# Segment and Disaggregate Texts

## Introduction

Use this code to clean, section, and disaggregate texts and corpora. 

**Why Perform Text Sectioning?** 

Dividing texts into sections (for example, chapters or chunks of N length) is valuable as a precursor to topic modeling and other forms of computational analysis which perform more accurately when applied to groups of segmented documents from longer texts. 

**Why Disaggregate Texts?** 

The process of disaggregating the words in texts (in this case, by alphabetizing them) also creates data sets that can be shared freely where original texts cannot be due to copyright restrictions. 

*Input/Output Specifications:* 

This code requires plain txt files as input, either those from this repository's sample_data folder or those from a local machine. It returns csv files with disaggregated text grouped by chapter or chunk of n length.
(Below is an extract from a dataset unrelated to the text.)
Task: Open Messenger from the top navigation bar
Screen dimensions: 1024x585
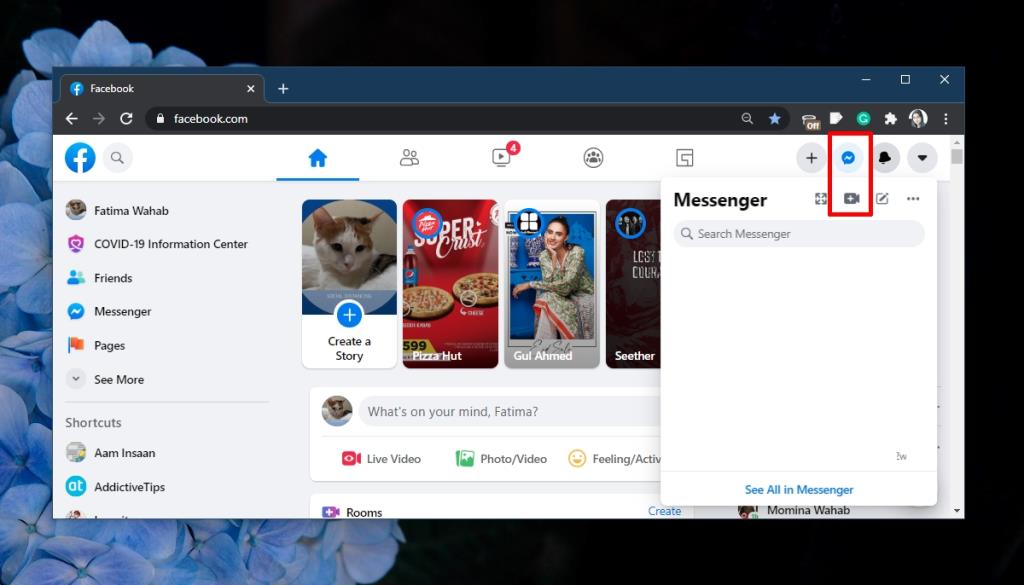Action: pos(850,157)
## Upload and Add Text Files To Pandas DataFrame
In this section, text files are added into a Pandas DataFrame. Pandas is a fast and relatively easy way to work with large datasets. Though data frames are typically associated with numbers, Pandas also offers many functionalities for [working with textual data. ](https://www.tutorialspoint.com/python_pandas/python_pandas_working_with_text_data.htm) 

In [None]:
#Import os and glob
import glob
import os

#Import pandas
import pandas as pd

#Import nltk for tokenization 
import nltk
from nltk.tokenize.treebank import TreebankWordDetokenizer
nltk.download('punkt')


In [None]:
#Get current working directory 
path = os.getcwd()
print(path)

#Change working directory
path = os.chdir("/PATHNAME")

In [None]:
#Append all txt files to a pandas dataframe
filenames = []
data = []
files = [f for f in os.listdir(path) if os.path.isfile(f)]
for f in files:
    #if f.endswith('.txt'):
        with open(f, 'rb') as myfile:
            filenames.append(myfile.name)
            data.append(myfile.read())
d = {'Title':filenames, 'Text': data}
books = pd.DataFrame(d)
books

## Perform Minimal Cleaning and Set Parameters for Sectioning 
Several basic cleaning processes are implemented: removing unwanted characters from titles and removing encoding  and newline characters from texts. Parameters are then set for part(s) of text to be included in sectioning. In the SciFi Corpus project, "START OF BOOK" and "END OF BOOK" tags were added to delineate the body of each text. Code in this section removes any text outside the starting and ending parameters--e.g., title page, copyright page, other paratext. 

In [None]:
books_cleaned = books.copy()

In [None]:
#Remove .txt from titles
books_cleaned['Title'] = books_cleaned['Title'].str.replace(r'.txt', ' ', regex=True) 
books_cleaned.head()

In [None]:
#Remove encoding characters from Text column (b'\xef\xbb\xbf)
books_cleaned['Text'] = books_cleaned['Text'].apply(lambda x: x.decode('utf-8', errors="ignore"))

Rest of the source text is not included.